Rewinding to 3 years ago, I was definitely a person who was trying to control situations, or at least let’s say I was struggling to accept certain situations as they were. I wasn’t really aware of my behaviour to be honest, otherwise I would have changed that earlier to make my life much easier. I am wiser now. And this is exactly the reason why I’m sharing my experiences with you, as I’m sure you will benefit positively. The first step to change our reactions and behaviours is always to make us aware of them. Move your behaviours from the unconscious to the conscious and you’ll experience a whole new you. As only then, you will recognise your behaviours, you will be able to observe them from a different perspective, you will be able to change your behaviours and finally, you can become a whole new you!

I’d like to give you a few simple examples that probably most of us can resonate with.

  • I am on my bike and a car just pulls out from the right.
  • I am in a crowded tube and the person next to me pushes his elbow into my stomach.
  • I am in a supermarket queue and I am in a rush, but the people in front of me take like forever to pay and complete their shopping.
  • My colleague is delegating tasks to me, although he/she is not superior to me.
  • At work, my manager perceives an email differently to how I meant it.
  • I feel like I’m doing more for the relationship than my partner does.
  • My partner didn’t do something the way I wanted him to do it.

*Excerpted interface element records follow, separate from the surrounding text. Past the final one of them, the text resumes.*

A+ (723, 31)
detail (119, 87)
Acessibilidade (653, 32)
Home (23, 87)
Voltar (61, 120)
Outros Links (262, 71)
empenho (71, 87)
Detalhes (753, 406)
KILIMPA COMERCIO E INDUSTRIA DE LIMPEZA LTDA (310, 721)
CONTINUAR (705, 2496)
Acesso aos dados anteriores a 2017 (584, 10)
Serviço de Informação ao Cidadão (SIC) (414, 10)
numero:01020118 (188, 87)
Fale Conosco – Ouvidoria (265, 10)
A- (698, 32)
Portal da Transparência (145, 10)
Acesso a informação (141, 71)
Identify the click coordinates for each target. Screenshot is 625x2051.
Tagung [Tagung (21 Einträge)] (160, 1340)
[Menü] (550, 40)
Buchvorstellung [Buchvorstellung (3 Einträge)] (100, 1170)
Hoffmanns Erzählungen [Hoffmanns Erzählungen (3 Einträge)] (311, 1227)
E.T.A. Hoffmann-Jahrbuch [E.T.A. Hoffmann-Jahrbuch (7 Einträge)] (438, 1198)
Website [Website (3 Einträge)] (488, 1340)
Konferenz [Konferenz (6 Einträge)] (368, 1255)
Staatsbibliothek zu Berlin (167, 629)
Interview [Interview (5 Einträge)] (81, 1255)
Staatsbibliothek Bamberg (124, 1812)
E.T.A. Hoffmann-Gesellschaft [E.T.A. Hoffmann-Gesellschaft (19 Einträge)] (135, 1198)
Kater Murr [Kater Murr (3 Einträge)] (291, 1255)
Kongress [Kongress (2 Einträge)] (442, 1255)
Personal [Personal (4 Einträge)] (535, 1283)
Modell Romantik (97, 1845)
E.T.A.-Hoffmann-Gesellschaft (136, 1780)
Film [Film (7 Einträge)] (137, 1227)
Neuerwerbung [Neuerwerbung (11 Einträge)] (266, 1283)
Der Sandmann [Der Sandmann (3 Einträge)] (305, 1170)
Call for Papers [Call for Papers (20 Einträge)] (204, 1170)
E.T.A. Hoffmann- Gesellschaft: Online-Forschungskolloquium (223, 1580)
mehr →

I could keep going, but I guess you have already found a few examples that are relevant to you.

Now, there are always 2 sides of a medal and hence 2 ways of reacting upon the above situations.

Let’s take the first simple example with the car. Three years ago (and all the years before), my reaction would have been very impulsive, a bit aggressive, I probably would have shouted at the driver telling him off for not seeing me, that he should do his license again, whether he won his driver’s license, etc.

Now, being calmer, I know that this doesn’t help at all. It doesn’t help the other person to become a better driver, especially if I’m shouting at him/her. But most importantly it doesn’t help me, it doesn’t serve me.

I had to understand that the above mentioned situations instantly cause negative vibes, and that my whole body is tensing up. I had to understand that I cannot change this person’s behaviour. I had to understand that we are all just human beings and that it is normal to make mistakes, like in my example not looking properly left and right before pulling out of the street. I had to understand that in most situations it is better, wiser and healthier to just let it go.

To be clear, that doesn’t mean that we should like incapable car drivers, but we can decide how to react in that situation. We can freak out, we can shout, we can run away, we can become aggressive or we can work on our resilience, the capability to react flexibly and stable in a difficult situation that drives us up the wall. Resilience allows us to feel competent and safe when dealing with difficult problems and obstacles that life throws at us. And we all know, life does that regularly.

Another point to remember is that whatever bad behaviour you are faced with, in 99% of all cases it is not intended, it is not a purposefully evil behaviour. We often believe that though and we wonder how other people can be so mean, why they say certain things, why they act the way they act. Well, they just do so based on their beliefs, values and education.

To make our lives easier, it is way more beautiful to believe in the good in every person. If somebody treats me badly, I often think to myself now, well that person must have had a tough day. And I put on an even bigger smile. I let it go.

Breathe in positivity. Breathe out negativity.